◆ Task to carry out: Reproduce all of the records below, substituting "screen assistant" for every occurrence of "GUI agent" and leaving everything else unchanged.

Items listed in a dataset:
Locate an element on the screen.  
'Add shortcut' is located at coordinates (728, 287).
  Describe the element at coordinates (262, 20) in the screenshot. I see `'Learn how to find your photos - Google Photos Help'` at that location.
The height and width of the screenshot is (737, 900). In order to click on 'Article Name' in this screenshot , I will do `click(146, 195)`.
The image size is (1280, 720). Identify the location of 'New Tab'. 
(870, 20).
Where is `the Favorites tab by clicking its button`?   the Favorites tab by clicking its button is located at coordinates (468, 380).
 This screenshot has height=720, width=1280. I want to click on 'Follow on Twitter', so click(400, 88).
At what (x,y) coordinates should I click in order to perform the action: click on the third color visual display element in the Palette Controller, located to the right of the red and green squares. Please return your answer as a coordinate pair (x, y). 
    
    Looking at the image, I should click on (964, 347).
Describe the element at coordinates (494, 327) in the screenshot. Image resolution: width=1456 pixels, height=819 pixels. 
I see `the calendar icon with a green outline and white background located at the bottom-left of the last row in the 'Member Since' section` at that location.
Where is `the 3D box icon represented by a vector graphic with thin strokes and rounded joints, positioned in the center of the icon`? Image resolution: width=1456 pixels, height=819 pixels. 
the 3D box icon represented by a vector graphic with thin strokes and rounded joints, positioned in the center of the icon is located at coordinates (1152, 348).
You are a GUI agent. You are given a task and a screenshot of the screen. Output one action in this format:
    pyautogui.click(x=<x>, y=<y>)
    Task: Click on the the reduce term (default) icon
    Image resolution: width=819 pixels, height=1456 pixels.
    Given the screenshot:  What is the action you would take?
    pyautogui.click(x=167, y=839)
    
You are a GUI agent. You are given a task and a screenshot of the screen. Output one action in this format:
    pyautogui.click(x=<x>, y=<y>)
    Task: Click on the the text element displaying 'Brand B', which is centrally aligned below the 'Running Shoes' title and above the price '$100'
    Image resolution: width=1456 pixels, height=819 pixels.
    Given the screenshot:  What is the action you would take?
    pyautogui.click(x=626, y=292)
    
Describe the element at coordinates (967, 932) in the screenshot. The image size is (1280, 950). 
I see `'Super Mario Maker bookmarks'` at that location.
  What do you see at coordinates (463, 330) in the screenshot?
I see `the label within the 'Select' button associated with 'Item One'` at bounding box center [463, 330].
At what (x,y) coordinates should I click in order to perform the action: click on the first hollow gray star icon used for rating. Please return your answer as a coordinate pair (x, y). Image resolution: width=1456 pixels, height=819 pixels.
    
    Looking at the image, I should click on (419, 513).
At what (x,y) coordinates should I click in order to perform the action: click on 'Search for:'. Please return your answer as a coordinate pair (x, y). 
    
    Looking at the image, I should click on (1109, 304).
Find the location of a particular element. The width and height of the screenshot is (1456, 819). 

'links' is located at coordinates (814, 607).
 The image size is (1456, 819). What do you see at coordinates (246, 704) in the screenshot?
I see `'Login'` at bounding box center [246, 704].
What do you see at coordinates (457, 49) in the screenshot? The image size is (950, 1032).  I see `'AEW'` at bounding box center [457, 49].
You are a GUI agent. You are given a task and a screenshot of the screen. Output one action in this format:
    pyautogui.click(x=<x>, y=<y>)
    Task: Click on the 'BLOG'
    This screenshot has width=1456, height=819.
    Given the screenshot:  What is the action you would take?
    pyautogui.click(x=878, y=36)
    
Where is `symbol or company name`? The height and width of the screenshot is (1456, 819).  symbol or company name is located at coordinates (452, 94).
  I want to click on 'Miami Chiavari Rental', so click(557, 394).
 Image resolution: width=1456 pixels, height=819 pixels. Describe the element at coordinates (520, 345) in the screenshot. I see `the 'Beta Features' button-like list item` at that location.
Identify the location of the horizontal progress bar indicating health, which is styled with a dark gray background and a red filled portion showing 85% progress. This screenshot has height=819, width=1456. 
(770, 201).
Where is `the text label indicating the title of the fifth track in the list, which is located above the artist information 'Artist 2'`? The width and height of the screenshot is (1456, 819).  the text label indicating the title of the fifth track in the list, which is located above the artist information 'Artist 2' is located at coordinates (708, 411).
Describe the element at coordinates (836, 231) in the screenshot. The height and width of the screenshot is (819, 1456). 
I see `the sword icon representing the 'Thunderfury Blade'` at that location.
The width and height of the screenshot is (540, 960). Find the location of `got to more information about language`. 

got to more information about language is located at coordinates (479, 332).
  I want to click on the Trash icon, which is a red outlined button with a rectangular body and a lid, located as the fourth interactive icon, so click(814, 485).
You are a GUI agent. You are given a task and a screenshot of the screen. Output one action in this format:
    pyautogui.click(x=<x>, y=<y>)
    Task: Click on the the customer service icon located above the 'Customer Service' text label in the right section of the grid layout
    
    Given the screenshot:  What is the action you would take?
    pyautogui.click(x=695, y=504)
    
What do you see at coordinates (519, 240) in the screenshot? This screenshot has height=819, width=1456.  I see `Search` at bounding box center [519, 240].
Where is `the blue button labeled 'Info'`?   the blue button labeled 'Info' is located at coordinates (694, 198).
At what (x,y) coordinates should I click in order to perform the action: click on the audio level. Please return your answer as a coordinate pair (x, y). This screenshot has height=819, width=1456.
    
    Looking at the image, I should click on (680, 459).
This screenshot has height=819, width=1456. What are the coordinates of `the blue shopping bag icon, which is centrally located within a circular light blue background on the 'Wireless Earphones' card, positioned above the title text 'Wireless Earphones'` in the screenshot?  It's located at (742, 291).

◆ Result of this task:
Locate an element on the screen.  
'Add shortcut' is located at coordinates (728, 287).
  Describe the element at coordinates (262, 20) in the screenshot. I see `'Learn how to find your photos - Google Photos Help'` at that location.
The height and width of the screenshot is (737, 900). In order to click on 'Article Name' in this screenshot , I will do `click(146, 195)`.
The image size is (1280, 720). Identify the location of 'New Tab'. 
(870, 20).
Where is `the Favorites tab by clicking its button`?   the Favorites tab by clicking its button is located at coordinates (468, 380).
 This screenshot has height=720, width=1280. I want to click on 'Follow on Twitter', so click(400, 88).
At what (x,y) coordinates should I click in order to perform the action: click on the third color visual display element in the Palette Controller, located to the right of the red and green squares. Please return your answer as a coordinate pair (x, y). 
    
    Looking at the image, I should click on (964, 347).
Describe the element at coordinates (494, 327) in the screenshot. Image resolution: width=1456 pixels, height=819 pixels. 
I see `the calendar icon with a green outline and white background located at the bottom-left of the last row in the 'Member Since' section` at that location.
Where is `the 3D box icon represented by a vector graphic with thin strokes and rounded joints, positioned in the center of the icon`? Image resolution: width=1456 pixels, height=819 pixels. 
the 3D box icon represented by a vector graphic with thin strokes and rounded joints, positioned in the center of the icon is located at coordinates (1152, 348).
You are a screen assistant. You are given a task and a screenshot of the screen. Output one action in this format:
    pyautogui.click(x=<x>, y=<y>)
    Task: Click on the the reduce term (default) icon
    Image resolution: width=819 pixels, height=1456 pixels.
    Given the screenshot:  What is the action you would take?
    pyautogui.click(x=167, y=839)
    
You are a screen assistant. You are given a task and a screenshot of the screen. Output one action in this format:
    pyautogui.click(x=<x>, y=<y>)
    Task: Click on the the text element displaying 'Brand B', which is centrally aligned below the 'Running Shoes' title and above the price '$100'
    Image resolution: width=1456 pixels, height=819 pixels.
    Given the screenshot:  What is the action you would take?
    pyautogui.click(x=626, y=292)
    
Describe the element at coordinates (967, 932) in the screenshot. The image size is (1280, 950). 
I see `'Super Mario Maker bookmarks'` at that location.
  What do you see at coordinates (463, 330) in the screenshot?
I see `the label within the 'Select' button associated with 'Item One'` at bounding box center [463, 330].
At what (x,y) coordinates should I click in order to perform the action: click on the first hollow gray star icon used for rating. Please return your answer as a coordinate pair (x, y). Image resolution: width=1456 pixels, height=819 pixels.
    
    Looking at the image, I should click on (419, 513).
At what (x,y) coordinates should I click in order to perform the action: click on 'Search for:'. Please return your answer as a coordinate pair (x, y). 
    
    Looking at the image, I should click on (1109, 304).
Find the location of a particular element. The width and height of the screenshot is (1456, 819). 

'links' is located at coordinates (814, 607).
 The image size is (1456, 819). What do you see at coordinates (246, 704) in the screenshot?
I see `'Login'` at bounding box center [246, 704].
What do you see at coordinates (457, 49) in the screenshot? The image size is (950, 1032).  I see `'AEW'` at bounding box center [457, 49].
You are a screen assistant. You are given a task and a screenshot of the screen. Output one action in this format:
    pyautogui.click(x=<x>, y=<y>)
    Task: Click on the 'BLOG'
    This screenshot has width=1456, height=819.
    Given the screenshot:  What is the action you would take?
    pyautogui.click(x=878, y=36)
    
Where is `symbol or company name`? The height and width of the screenshot is (1456, 819).  symbol or company name is located at coordinates (452, 94).
  I want to click on 'Miami Chiavari Rental', so click(557, 394).
 Image resolution: width=1456 pixels, height=819 pixels. Describe the element at coordinates (520, 345) in the screenshot. I see `the 'Beta Features' button-like list item` at that location.
Identify the location of the horizontal progress bar indicating health, which is styled with a dark gray background and a red filled portion showing 85% progress. This screenshot has height=819, width=1456. 
(770, 201).
Where is `the text label indicating the title of the fifth track in the list, which is located above the artist information 'Artist 2'`? The width and height of the screenshot is (1456, 819).  the text label indicating the title of the fifth track in the list, which is located above the artist information 'Artist 2' is located at coordinates (708, 411).
Describe the element at coordinates (836, 231) in the screenshot. The height and width of the screenshot is (819, 1456). 
I see `the sword icon representing the 'Thunderfury Blade'` at that location.
The width and height of the screenshot is (540, 960). Find the location of `got to more information about language`. 

got to more information about language is located at coordinates (479, 332).
  I want to click on the Trash icon, which is a red outlined button with a rectangular body and a lid, located as the fourth interactive icon, so click(814, 485).
You are a screen assistant. You are given a task and a screenshot of the screen. Output one action in this format:
    pyautogui.click(x=<x>, y=<y>)
    Task: Click on the the customer service icon located above the 'Customer Service' text label in the right section of the grid layout
    
    Given the screenshot:  What is the action you would take?
    pyautogui.click(x=695, y=504)
    
What do you see at coordinates (519, 240) in the screenshot? This screenshot has height=819, width=1456.  I see `Search` at bounding box center [519, 240].
Where is `the blue button labeled 'Info'`?   the blue button labeled 'Info' is located at coordinates (694, 198).
At what (x,y) coordinates should I click in order to perform the action: click on the audio level. Please return your answer as a coordinate pair (x, y). This screenshot has height=819, width=1456.
    
    Looking at the image, I should click on (680, 459).
This screenshot has height=819, width=1456. What are the coordinates of `the blue shopping bag icon, which is centrally located within a circular light blue background on the 'Wireless Earphones' card, positioned above the title text 'Wireless Earphones'` in the screenshot?  It's located at (742, 291).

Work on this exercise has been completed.